### WHAT YOU SHOULD DO:
Copy exactly, no pictures: every line from the one that contains "Click Apply remaining pages button" through the end of the entries below.

Stored data entries

Segment Open

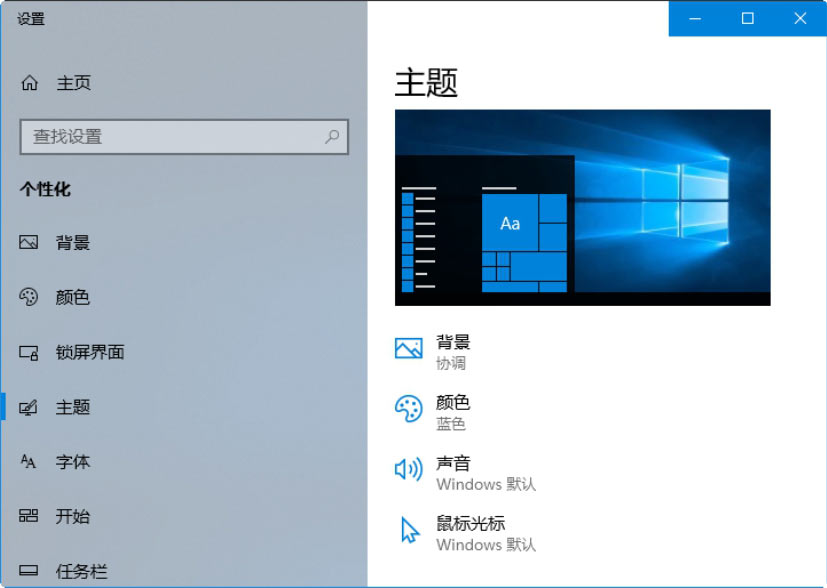Maximize the Settings window
The image size is (827, 588).
click(x=747, y=18)
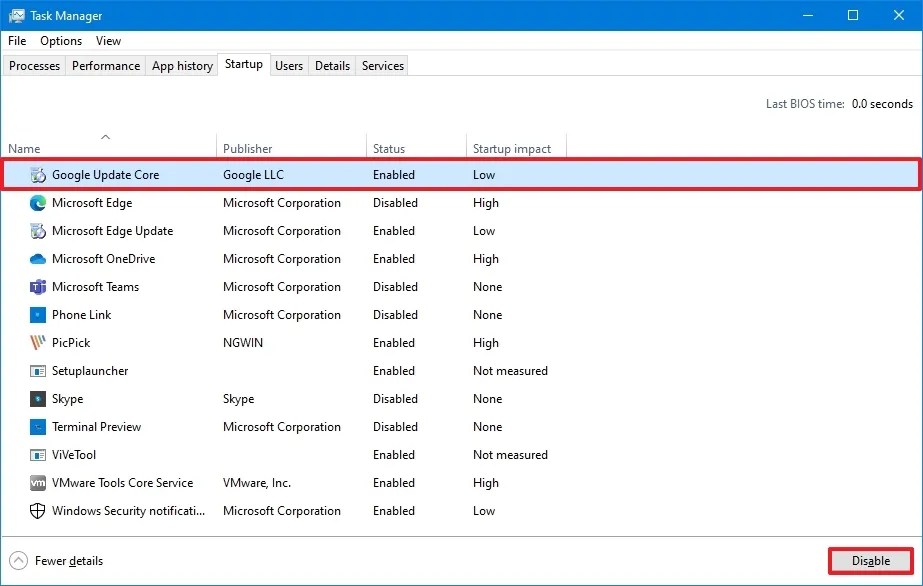
Task: Select the Microsoft Teams icon
Action: pos(38,287)
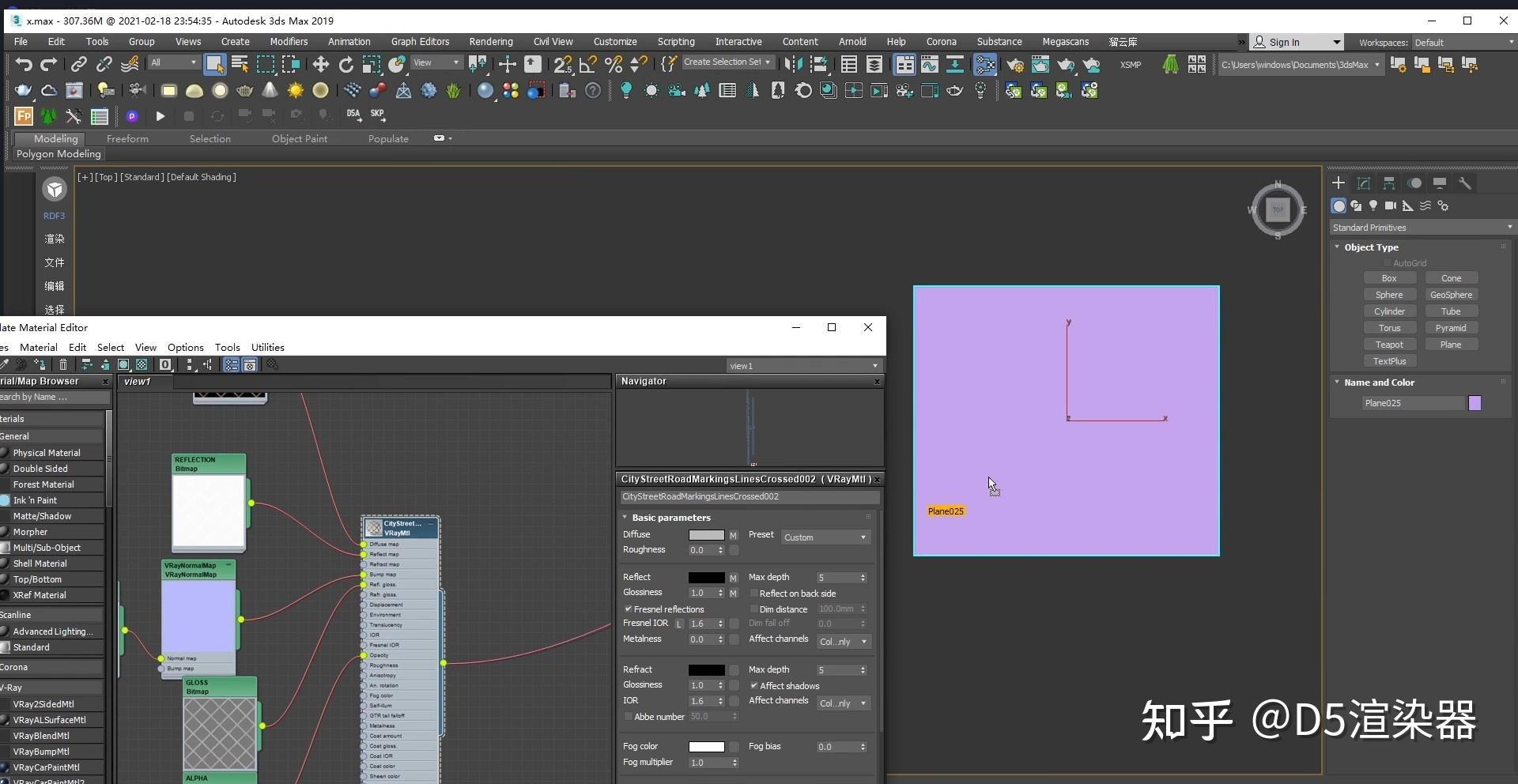Open the Standard Primitives dropdown
The width and height of the screenshot is (1518, 784).
click(1421, 228)
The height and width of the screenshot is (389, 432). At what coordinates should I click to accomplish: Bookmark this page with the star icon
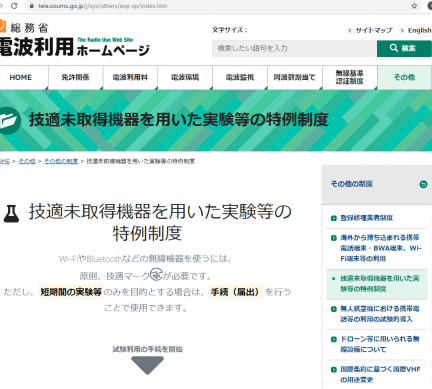(x=414, y=6)
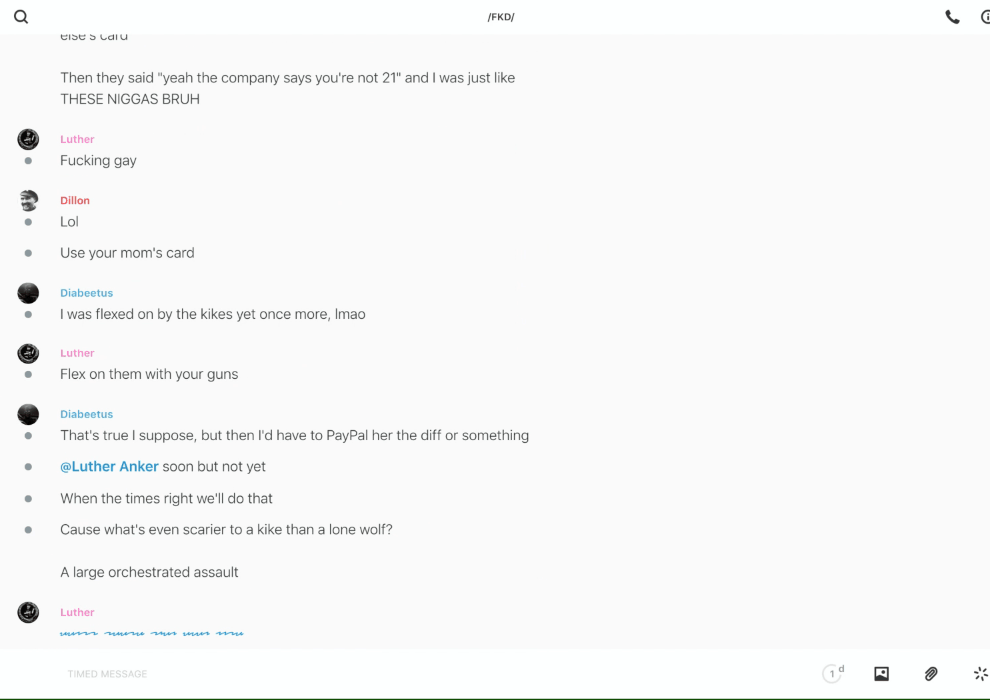Viewport: 990px width, 700px height.
Task: Click Luther's avatar above the first message
Action: [x=28, y=140]
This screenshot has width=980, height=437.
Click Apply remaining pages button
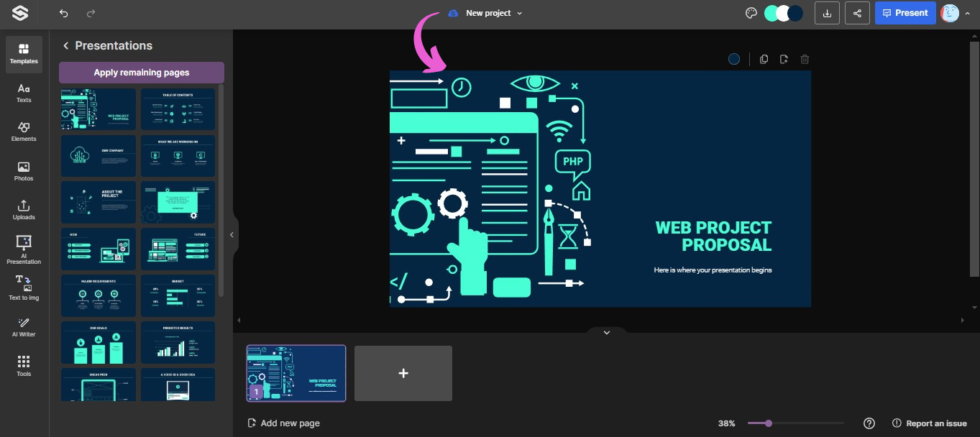141,72
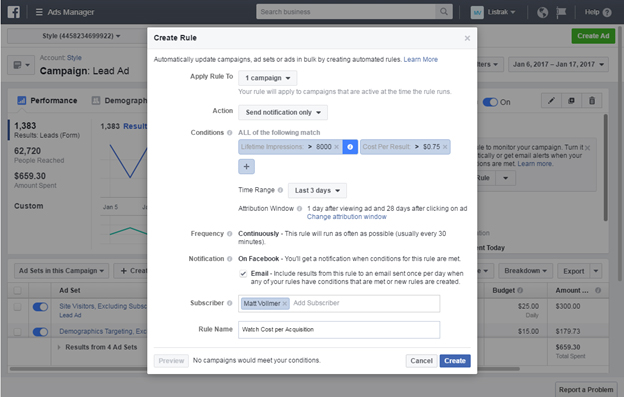Remove the Cost Per Result condition
Viewport: 624px width, 397px height.
(x=445, y=147)
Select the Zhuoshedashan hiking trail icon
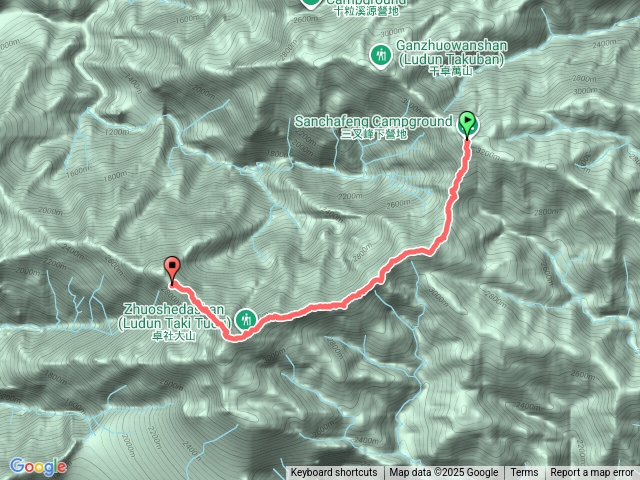This screenshot has width=640, height=480. tap(245, 319)
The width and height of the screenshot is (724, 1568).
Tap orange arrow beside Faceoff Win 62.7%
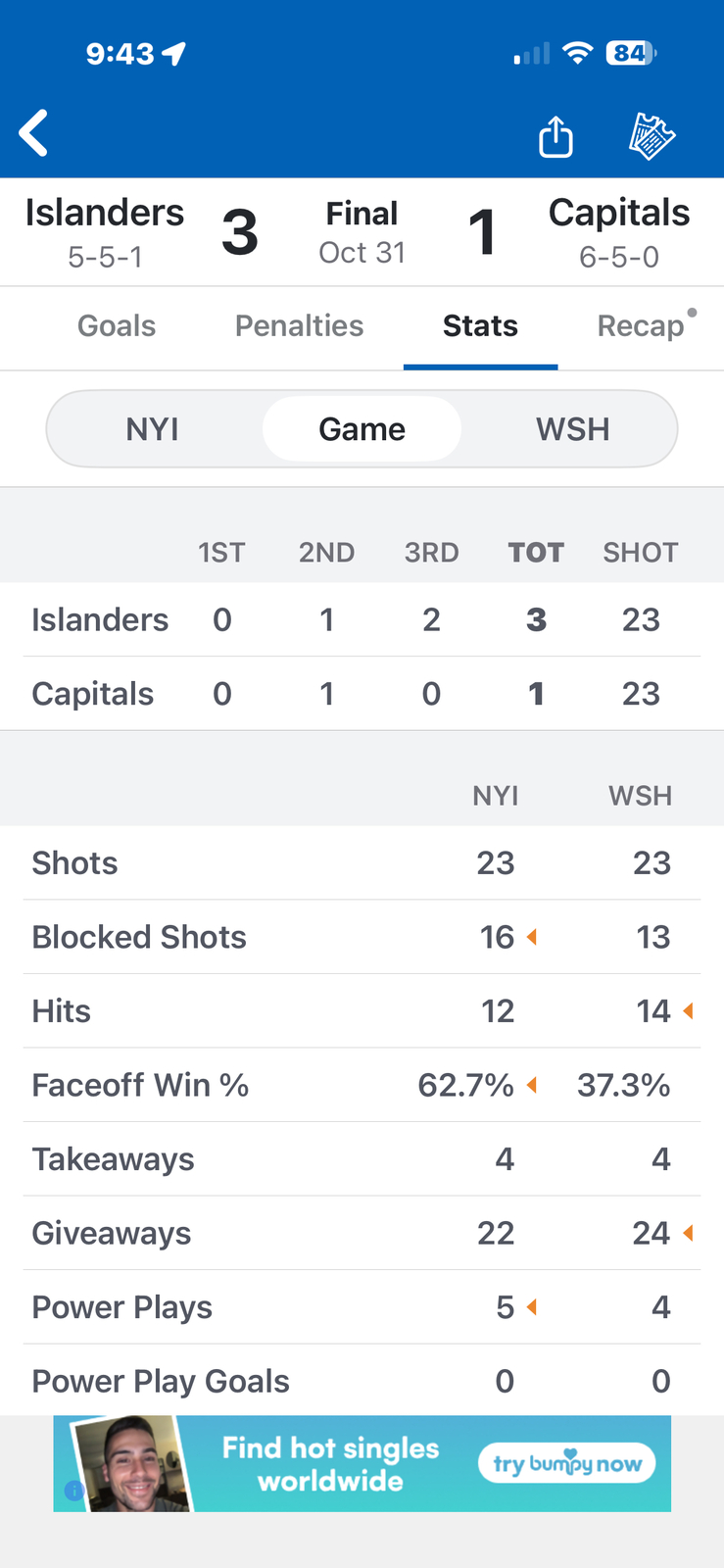pyautogui.click(x=532, y=1085)
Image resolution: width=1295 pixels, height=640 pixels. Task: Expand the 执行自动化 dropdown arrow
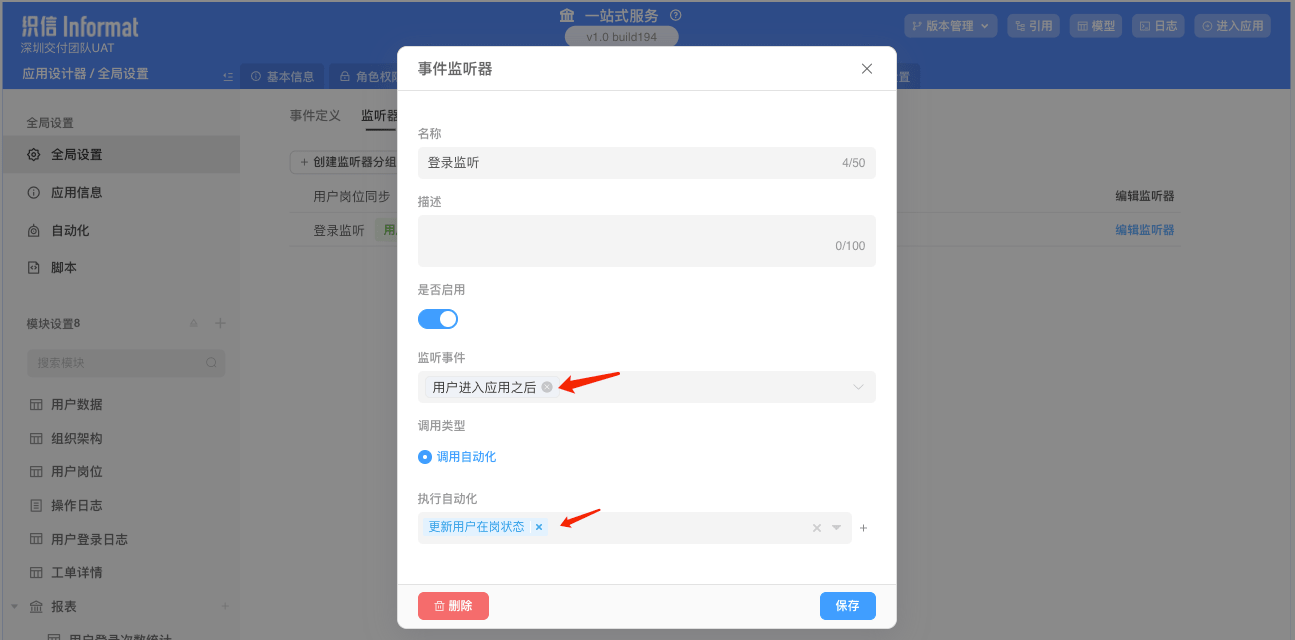pyautogui.click(x=837, y=528)
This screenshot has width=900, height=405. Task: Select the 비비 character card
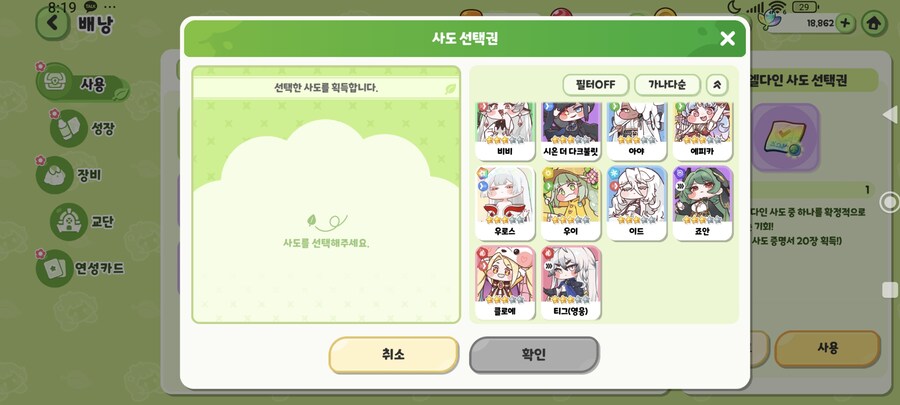(x=505, y=131)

Segment Closed

### ANSWER TO THE EXERCISE:
Click Apply remaining pages button
141,72
Remove the Cost Per Result condition
Viewport: 624px width, 397px height.
(x=445, y=147)
Select the Zhuoshedashan hiking trail icon
This screenshot has width=640, height=480. tap(245, 319)
The width and height of the screenshot is (724, 1568).
Tap orange arrow beside Faceoff Win 62.7%
pyautogui.click(x=532, y=1085)
Image resolution: width=1295 pixels, height=640 pixels. Task: Expand the 执行自动化 dropdown arrow
pyautogui.click(x=837, y=528)
This screenshot has width=900, height=405. Task: Select the 비비 character card
(x=505, y=131)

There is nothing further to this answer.